When Fredrickson, an associate dean at Fuller Theological Seminary in Pasendena, Calif., speaks to an annual gathering of Evangelical Covenant Church pastors this week in central Michigan, he will be armed with the latest data describing people who don't affiliate with a church — a group that is growing faster than any other religious tradition.
A report released last week by the Pew Forum on Religion & Public Life showed that while America remains religious, with 79 percent of the population saying they belong to a faith, the number of those who say they don't belong has grown 4.3 percentage points in the past five years. The rise is particularly acute among young adults.
The possible causes of the trend vary from a general distrust in large institutions to an increasing number of people feeling comfortable with disclosing they are unaffiliated with a church, according to Pew researchers and other experts.
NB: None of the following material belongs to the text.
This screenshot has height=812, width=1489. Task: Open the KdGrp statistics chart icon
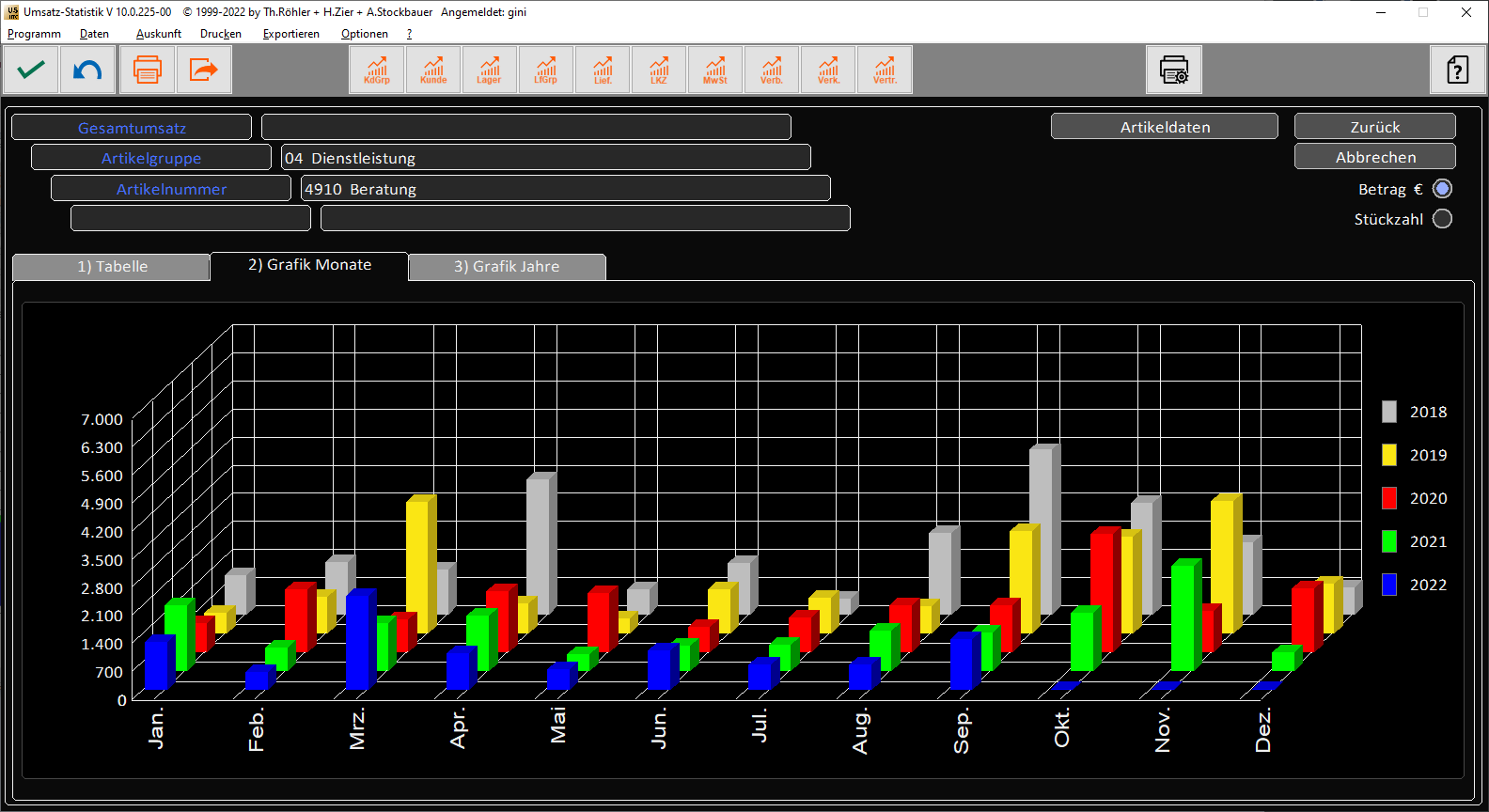377,70
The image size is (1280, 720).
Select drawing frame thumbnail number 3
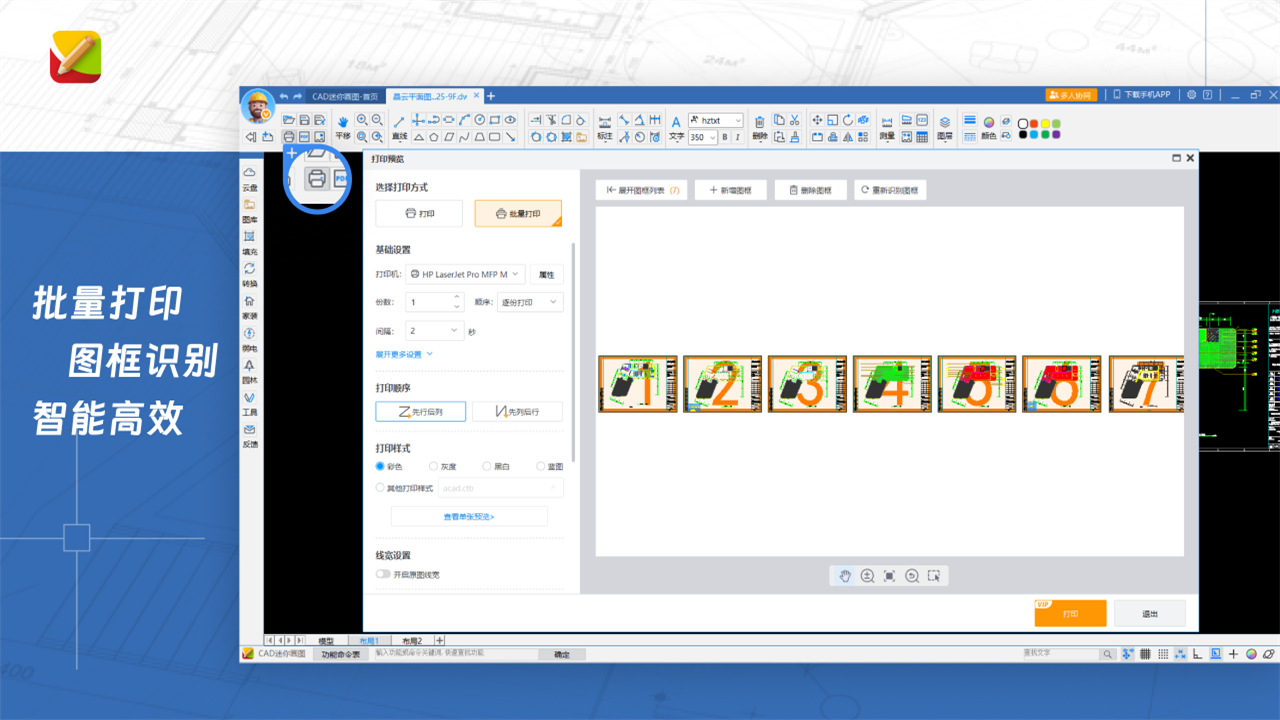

Opinions on how to reverse the trend also vary. Some say the rising number of unaffiliated people is a healthy weeding out of "anemic Protestantism," while others say the unaffiliated simply seek spiritual fulfillment in a variety of ways and are not as irreligious as studies suggest
But Fredrickson says the data clearly show that only those church leaders who can find a way to connect with the unaffiliated and with the surrounding communities at large will be able to keep their doors open in the future.
"We need to do church and religion differently to connect with people," says Fredrickson. "We need to change the whole tenor of the religious experience into something deeper and more meaningful" than just stitting in a pew one day a week.
'Nones' on the rise
Pew's latest analysis, titled "'Nones' on the Rise," was a deep dive into several surveys dating back to 2007 and included a poll of nearly 3,000 adults conducted June 28-July 9, 2012. ("Nones" is the nickname given by demographers to people who, when asked their religious affiliation, answer "none.")
The analysis found that, due in part to the increasing number of "nones," the percentage of Protestant adults in the U.S. has dropped to 48 percent, marking the first time in history that the United States does not have a Protestant majority. It also found that less religiously active Americans are becoming more comfortable saying they are unaffiliated. In 2007, 38 percent who seldom attended a religious service identified as unaffiliated. In 2012, that share grew to 49 percent.
The unaffiliated are predictably less religious than the public at large on conventional measures such as church attendance, prayer and the importance they place on religion, but they are not completely irreligious. More than two-thirds (68 percent) say they believe in God and 37 percent classify themselves as spiritual but not religious.
Researchers also found that the unaffiliated believe religious institutions benefit society by forging community bonds and caring for the poor. But few of them (10 percent) are seeking out a faith, and they overwhelmingly say organized religion is too involved in politics, focused on rules and concerned with money and power.
"What that tells me is these people aren't looking to religion for answers," Fredrickson said. "They don't trust the institution."
He believes the church can earn that trust by changing its paradigm from an "attractional" model that uses marketing, liberal doctrine or a contemporary worship style to fill up the pews to a model that focuses on helping the community at large live Christlike principles to make their community a better place.